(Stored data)
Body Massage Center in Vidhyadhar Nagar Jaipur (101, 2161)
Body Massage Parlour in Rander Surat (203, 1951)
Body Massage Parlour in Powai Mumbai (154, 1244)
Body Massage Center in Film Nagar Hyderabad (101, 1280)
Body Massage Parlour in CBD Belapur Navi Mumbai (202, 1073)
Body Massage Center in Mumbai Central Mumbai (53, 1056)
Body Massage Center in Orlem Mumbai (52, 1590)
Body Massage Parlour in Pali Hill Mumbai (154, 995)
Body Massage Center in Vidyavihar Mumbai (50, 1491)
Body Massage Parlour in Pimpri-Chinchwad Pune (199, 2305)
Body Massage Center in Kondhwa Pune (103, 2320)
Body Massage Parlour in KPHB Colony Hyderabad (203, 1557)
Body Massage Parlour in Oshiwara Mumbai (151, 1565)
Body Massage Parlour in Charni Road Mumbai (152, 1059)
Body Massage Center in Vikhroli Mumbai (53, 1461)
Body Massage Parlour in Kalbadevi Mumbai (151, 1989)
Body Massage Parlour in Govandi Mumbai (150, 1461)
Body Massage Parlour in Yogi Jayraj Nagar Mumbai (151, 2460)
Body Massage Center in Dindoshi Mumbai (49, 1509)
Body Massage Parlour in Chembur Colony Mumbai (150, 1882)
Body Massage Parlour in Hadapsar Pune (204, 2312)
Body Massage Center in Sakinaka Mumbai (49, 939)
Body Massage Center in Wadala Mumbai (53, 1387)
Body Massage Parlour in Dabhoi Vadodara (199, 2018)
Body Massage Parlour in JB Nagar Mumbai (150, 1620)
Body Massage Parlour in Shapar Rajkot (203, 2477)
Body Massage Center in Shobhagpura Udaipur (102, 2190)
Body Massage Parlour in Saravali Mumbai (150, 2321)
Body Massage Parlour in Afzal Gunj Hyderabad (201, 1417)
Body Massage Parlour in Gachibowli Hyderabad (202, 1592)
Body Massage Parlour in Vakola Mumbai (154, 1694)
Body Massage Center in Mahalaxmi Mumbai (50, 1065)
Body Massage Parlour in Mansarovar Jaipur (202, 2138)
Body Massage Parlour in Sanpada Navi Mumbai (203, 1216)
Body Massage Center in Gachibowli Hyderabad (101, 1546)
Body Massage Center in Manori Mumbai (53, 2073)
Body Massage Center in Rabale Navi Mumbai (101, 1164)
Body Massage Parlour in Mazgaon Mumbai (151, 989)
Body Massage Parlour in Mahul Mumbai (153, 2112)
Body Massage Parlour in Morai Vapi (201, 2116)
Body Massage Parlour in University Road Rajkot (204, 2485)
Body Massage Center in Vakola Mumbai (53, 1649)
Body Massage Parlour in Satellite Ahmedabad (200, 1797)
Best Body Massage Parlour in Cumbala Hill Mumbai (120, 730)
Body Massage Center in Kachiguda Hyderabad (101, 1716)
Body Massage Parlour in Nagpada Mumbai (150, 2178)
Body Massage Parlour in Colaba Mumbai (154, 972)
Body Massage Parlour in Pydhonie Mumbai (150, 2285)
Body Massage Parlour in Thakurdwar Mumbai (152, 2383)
==
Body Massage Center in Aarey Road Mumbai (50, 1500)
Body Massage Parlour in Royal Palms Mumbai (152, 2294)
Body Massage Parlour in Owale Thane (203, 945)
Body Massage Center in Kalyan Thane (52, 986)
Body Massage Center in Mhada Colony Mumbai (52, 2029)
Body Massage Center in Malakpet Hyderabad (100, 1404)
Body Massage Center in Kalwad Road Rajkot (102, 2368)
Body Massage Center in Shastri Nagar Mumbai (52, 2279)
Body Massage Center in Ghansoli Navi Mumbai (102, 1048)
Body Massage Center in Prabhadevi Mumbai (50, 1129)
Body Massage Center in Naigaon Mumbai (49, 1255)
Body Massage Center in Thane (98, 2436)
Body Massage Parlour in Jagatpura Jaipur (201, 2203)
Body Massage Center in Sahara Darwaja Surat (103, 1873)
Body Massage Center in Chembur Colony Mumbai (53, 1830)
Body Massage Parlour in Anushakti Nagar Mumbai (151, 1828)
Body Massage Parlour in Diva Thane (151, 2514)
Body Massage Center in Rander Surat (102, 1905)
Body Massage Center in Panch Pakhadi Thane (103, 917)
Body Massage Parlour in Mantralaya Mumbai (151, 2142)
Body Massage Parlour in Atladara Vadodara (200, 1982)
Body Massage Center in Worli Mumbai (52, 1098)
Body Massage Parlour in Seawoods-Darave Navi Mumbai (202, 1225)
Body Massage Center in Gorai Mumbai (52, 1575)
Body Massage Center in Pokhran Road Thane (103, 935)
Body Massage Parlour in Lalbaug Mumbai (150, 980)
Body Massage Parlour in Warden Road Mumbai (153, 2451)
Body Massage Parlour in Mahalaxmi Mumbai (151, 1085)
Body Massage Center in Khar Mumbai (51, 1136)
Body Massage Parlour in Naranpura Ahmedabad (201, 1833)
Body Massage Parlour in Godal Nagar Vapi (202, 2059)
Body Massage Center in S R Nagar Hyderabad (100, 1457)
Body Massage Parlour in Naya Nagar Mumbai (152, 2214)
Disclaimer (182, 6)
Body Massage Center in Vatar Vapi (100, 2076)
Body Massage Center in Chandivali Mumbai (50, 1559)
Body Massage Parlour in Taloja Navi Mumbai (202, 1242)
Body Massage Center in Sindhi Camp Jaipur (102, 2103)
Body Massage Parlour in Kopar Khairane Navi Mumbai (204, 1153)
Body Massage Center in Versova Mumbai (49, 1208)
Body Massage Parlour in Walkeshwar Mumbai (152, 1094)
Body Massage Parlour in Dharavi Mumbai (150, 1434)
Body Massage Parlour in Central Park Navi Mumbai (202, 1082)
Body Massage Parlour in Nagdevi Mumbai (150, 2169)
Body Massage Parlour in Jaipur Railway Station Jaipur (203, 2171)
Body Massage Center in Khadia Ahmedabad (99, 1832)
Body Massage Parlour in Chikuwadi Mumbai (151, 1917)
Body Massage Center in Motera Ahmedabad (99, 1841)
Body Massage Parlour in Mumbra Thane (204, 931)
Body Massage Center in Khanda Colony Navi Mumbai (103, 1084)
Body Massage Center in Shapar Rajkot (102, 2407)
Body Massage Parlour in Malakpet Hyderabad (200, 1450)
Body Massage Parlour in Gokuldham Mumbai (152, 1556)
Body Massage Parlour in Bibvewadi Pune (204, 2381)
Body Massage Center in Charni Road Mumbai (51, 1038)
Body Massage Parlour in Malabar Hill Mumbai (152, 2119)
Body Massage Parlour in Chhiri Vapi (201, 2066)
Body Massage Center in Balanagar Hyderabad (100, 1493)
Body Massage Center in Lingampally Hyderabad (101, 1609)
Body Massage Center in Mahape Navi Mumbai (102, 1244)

What you will do >> Transcribe the lines of the records from the line with "Body Massage Center in Wadala" to the line with "Body Massage Parlour in Mazgaon", including both of those lines, without changing anything.

Result >>
Body Massage Center in Wadala Mumbai (53, 1387)
Body Massage Parlour in Dabhoi Vadodara (199, 2018)
Body Massage Parlour in JB Nagar Mumbai (150, 1620)
Body Massage Parlour in Shapar Rajkot (203, 2477)
Body Massage Center in Shobhagpura Udaipur (102, 2190)
Body Massage Parlour in Saravali Mumbai (150, 2321)
Body Massage Parlour in Afzal Gunj Hyderabad (201, 1417)
Body Massage Parlour in Gachibowli Hyderabad (202, 1592)
Body Massage Parlour in Vakola Mumbai (154, 1694)
Body Massage Center in Mahalaxmi Mumbai (50, 1065)
Body Massage Parlour in Mansarovar Jaipur (202, 2138)
Body Massage Parlour in Sanpada Navi Mumbai (203, 1216)
Body Massage Center in Gachibowli Hyderabad (101, 1546)
Body Massage Center in Manori Mumbai (53, 2073)
Body Massage Center in Rabale Navi Mumbai (101, 1164)
Body Massage Parlour in Mazgaon Mumbai (151, 989)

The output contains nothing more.